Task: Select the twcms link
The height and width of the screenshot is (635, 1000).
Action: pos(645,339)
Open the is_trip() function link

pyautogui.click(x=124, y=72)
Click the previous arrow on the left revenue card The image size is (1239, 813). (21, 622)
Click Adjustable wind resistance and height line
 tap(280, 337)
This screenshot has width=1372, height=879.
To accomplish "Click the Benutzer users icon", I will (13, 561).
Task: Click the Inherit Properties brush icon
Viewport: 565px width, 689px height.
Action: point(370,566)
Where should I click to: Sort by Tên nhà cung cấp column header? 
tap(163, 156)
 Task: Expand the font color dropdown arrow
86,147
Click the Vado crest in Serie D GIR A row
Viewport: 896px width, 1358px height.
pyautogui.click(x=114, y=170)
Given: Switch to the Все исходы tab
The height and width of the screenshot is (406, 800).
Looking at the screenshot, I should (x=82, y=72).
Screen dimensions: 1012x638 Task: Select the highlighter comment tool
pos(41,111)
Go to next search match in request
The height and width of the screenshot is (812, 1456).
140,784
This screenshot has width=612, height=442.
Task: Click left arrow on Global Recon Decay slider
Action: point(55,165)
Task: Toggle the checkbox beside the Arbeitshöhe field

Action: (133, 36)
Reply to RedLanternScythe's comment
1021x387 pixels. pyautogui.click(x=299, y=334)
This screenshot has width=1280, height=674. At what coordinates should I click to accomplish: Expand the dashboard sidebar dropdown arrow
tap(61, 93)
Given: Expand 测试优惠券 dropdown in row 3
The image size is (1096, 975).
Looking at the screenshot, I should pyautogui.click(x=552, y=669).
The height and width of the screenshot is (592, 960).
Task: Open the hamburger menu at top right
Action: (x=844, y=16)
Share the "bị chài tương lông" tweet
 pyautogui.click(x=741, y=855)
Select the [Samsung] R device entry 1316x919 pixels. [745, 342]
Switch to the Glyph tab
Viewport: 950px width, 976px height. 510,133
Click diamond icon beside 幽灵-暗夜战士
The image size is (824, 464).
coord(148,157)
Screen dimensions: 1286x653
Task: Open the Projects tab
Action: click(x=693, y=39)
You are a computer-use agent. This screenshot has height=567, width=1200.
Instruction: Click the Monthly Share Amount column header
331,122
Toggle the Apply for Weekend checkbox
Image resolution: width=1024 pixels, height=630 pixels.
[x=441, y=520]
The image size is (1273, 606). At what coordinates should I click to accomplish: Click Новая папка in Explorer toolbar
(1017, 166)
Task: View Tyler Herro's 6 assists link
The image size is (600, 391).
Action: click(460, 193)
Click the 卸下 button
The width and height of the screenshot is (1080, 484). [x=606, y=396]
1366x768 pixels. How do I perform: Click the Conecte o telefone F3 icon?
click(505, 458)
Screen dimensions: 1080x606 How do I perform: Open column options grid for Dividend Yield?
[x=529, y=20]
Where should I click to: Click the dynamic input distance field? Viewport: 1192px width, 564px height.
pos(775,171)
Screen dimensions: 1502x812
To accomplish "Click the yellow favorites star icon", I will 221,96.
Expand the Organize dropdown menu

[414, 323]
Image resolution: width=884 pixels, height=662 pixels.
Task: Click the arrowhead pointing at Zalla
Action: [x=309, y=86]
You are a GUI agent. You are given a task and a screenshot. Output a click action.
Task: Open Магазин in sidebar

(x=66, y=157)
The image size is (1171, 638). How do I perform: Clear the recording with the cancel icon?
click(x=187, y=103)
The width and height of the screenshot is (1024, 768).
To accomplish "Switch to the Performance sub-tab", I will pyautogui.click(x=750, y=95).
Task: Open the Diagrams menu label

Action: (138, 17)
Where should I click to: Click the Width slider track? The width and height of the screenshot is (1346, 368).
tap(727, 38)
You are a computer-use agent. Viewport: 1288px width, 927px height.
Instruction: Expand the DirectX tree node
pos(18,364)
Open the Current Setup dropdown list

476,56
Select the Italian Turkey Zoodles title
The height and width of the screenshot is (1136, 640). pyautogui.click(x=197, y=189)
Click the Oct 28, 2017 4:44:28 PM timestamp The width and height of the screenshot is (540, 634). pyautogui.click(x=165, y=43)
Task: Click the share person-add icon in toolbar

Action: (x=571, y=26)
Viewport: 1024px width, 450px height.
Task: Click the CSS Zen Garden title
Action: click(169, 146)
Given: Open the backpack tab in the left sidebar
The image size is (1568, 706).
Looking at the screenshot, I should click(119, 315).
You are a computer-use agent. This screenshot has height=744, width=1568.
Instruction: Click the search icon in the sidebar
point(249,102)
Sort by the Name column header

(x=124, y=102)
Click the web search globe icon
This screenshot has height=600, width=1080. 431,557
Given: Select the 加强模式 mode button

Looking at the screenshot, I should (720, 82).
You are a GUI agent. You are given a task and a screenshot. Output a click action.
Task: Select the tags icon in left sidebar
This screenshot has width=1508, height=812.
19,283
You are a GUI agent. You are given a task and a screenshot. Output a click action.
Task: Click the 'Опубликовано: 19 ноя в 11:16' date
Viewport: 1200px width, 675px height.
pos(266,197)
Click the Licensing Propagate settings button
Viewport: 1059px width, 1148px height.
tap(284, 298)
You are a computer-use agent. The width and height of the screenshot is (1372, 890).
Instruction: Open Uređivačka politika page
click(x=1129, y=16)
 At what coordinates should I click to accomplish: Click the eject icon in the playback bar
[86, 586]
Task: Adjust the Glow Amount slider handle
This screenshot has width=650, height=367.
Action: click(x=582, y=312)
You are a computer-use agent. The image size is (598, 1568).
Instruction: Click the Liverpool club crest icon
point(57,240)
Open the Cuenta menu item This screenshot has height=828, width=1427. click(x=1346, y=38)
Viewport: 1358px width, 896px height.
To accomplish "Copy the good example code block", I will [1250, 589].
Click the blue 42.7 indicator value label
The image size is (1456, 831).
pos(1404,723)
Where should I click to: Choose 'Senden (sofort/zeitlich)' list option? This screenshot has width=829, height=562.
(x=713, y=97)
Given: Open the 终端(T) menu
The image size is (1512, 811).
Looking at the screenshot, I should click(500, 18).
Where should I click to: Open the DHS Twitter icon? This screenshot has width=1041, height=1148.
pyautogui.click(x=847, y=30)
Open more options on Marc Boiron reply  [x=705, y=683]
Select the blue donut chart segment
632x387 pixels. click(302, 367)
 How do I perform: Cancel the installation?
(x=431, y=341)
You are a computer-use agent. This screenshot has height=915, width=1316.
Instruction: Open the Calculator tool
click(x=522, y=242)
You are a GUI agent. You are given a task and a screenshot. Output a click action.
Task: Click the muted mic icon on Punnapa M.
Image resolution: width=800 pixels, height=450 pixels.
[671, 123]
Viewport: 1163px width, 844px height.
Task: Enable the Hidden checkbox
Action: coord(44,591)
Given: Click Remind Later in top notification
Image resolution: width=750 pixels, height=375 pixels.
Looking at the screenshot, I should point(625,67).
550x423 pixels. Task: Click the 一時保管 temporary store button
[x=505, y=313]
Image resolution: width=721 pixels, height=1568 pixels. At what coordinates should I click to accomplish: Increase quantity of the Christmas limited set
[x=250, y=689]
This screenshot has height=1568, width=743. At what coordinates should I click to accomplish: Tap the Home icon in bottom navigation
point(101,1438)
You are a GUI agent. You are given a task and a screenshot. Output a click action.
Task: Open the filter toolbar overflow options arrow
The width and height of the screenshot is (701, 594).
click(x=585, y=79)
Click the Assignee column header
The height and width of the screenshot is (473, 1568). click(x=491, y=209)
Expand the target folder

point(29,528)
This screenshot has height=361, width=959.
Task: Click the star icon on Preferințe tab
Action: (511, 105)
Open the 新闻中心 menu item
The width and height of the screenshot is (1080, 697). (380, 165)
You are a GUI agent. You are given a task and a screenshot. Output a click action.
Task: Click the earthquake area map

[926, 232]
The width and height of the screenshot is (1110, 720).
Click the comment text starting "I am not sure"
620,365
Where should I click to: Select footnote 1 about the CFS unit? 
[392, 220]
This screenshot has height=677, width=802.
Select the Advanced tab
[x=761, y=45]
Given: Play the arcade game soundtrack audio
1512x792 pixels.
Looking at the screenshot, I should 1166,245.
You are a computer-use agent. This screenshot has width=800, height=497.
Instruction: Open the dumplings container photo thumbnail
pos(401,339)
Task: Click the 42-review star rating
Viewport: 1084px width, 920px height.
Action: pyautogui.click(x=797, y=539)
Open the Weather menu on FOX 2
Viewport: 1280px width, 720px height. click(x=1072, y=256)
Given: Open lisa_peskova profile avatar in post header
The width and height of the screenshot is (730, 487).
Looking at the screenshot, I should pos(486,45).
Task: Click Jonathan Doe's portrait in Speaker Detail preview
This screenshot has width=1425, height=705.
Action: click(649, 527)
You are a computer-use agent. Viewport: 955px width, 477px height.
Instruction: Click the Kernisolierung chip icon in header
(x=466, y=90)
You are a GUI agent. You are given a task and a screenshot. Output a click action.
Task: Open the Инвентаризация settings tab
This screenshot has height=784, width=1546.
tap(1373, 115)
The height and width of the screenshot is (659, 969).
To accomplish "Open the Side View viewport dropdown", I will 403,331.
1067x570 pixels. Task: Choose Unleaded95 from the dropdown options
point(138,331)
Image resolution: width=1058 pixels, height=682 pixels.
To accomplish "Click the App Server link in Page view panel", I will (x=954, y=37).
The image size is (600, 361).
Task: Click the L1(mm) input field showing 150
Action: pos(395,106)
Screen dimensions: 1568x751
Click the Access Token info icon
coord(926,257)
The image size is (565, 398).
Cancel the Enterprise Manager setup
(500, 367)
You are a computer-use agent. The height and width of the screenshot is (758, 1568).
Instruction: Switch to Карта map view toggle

————————

- WHAT NEEDS TO BE DONE: Report back each line of the entries that holds the string "computer".

- REPLY:
You are a computer-use agent. This screenshot has height=567, width=1200.
You are a computer-use agent. Viewport: 1288px width, 927px height.
You are a computer-use agent. This screenshot has height=744, width=1568.
You are a computer-use agent. The width and height of the screenshot is (1372, 890).
You are a computer-use agent. The image size is (598, 1568).
You are a computer-use agent. This screenshot has height=915, width=1316.
You are a computer-use agent. This screenshot has width=800, height=497.
You are a computer-use agent. Viewport: 955px width, 477px height.
You are a computer-use agent. The height and width of the screenshot is (758, 1568).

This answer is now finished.